When Al-Astal returned to the European Hospital with the few items of clothing that she had managed to recover, her daughter was overjoyed. “She was very happy with them, as if they were new clothes that she was seeing for the first time,” she recounted. “They were her clothes that she used to wear a lot, but she was losing hope of ever seeing them again. She asked me to look for some more of her things, but I don’t know if I will be able to go there again. The house is not suitable for living in. 

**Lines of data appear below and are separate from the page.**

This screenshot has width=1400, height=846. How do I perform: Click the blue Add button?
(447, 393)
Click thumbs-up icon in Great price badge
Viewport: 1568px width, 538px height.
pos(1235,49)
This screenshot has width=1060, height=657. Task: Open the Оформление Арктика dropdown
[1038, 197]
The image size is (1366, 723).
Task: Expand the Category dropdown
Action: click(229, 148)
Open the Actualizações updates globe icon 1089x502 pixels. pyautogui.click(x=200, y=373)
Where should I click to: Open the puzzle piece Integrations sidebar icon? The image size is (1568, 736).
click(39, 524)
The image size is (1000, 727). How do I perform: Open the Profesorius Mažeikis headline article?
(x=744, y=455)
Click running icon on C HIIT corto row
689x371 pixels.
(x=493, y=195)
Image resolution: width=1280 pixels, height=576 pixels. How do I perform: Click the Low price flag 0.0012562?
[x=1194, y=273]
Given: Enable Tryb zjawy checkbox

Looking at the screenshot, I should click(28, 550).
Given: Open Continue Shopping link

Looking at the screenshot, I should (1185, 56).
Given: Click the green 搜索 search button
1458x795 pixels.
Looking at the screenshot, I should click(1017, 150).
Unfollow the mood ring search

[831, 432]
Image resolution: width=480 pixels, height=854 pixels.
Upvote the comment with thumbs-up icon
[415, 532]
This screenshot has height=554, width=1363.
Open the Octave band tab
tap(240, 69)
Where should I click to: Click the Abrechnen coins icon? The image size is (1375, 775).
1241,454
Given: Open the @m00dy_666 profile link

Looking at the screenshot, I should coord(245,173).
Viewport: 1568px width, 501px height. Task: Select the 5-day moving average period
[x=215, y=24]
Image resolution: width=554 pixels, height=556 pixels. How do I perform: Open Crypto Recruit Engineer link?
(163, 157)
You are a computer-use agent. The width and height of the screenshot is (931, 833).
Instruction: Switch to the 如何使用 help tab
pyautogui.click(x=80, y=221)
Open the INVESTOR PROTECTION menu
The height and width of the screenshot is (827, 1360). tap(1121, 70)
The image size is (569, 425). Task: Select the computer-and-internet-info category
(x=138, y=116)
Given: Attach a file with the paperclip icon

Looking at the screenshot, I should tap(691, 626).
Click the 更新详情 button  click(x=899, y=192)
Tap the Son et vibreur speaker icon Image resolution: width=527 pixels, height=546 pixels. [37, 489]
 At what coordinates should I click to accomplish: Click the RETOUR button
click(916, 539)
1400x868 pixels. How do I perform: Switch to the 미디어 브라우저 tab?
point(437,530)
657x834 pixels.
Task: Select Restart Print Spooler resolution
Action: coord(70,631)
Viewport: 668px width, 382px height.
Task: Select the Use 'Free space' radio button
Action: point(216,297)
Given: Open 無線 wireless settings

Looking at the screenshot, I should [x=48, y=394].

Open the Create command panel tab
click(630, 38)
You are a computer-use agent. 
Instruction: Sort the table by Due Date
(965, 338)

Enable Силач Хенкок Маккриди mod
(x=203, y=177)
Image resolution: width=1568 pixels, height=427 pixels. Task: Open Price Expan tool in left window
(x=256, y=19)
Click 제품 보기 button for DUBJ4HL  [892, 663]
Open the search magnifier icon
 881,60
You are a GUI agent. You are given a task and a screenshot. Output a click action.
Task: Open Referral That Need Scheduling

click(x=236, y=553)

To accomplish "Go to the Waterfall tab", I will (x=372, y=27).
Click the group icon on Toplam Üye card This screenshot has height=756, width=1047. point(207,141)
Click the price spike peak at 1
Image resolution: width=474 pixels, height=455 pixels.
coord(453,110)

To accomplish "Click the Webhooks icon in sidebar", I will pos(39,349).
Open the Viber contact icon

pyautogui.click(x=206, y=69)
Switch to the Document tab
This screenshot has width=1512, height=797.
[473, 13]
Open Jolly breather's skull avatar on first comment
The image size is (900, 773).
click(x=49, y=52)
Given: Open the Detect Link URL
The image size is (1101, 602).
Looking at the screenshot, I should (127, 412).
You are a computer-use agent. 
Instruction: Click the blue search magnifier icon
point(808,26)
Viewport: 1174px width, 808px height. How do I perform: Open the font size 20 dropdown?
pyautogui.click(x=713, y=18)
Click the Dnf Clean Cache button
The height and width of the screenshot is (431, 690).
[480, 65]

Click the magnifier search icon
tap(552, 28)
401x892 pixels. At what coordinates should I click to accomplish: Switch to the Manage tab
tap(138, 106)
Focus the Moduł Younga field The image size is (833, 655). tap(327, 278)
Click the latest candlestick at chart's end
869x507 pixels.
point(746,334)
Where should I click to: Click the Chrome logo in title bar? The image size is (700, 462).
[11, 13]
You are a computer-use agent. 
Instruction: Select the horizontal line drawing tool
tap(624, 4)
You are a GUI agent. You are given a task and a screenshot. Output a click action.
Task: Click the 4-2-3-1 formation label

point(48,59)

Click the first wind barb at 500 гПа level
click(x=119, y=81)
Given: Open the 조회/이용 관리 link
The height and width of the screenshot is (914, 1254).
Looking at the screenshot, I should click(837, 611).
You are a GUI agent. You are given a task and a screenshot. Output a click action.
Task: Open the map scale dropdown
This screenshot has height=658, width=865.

 Palestinians return to inspect their homes in Khan Younis after the Israeli army withdrew from the area, southern Gaza Strip, April 8, 2024. (Atia Mohammed/Flash90)
“My head will explode from thinking about the future,” Al-Astal added. “I don’t know what we will do. Will we go back and put a tent there? Will I travel outside Gaza? I need a lot of money to be able to leave. I don’t know what we’re going to do.”
Mamdouh Khader, 33, said that when he returned to Khan Younis after a two-month displacement in Rafah, he walked around for three days in order to see as much as he could of what remained. “I could not believe the destruction I saw,” he told +972. “Many landmarks were removed from the city. My neighborhood was completely destroyed; it was a mountain of rubble. I could not find my house.
“There was a playground opposite our house that had been completely bulldozed and became mountains of sand,” he continued. “I searched for the mosque next to our house, and it was a pile of rubble due to the bombing that hit the area. I walked toward Nasser Hospital along a sandy street, which had been bulldozed, and sand covered the gates of the schools next to the hospital. The cemeteries behind the hospital had also been bulldozed. I was walking around and asking, What is this area? Where is that place?
Despite the vast destruction, Khader is determined to return to live in the neighborhood that was once his home. “I was very tired during my displacement in Rafah, waiting to return to my city at every moment,” he said. “Unfortunately, the occupation has distorted this beautiful city. I do not know how it will rise again and return to its vitality. The destruction is enormous and cannot be described in words. But I will wait for the water lines to be extended in the area, and I will put up a tent and sleep in it with my children.”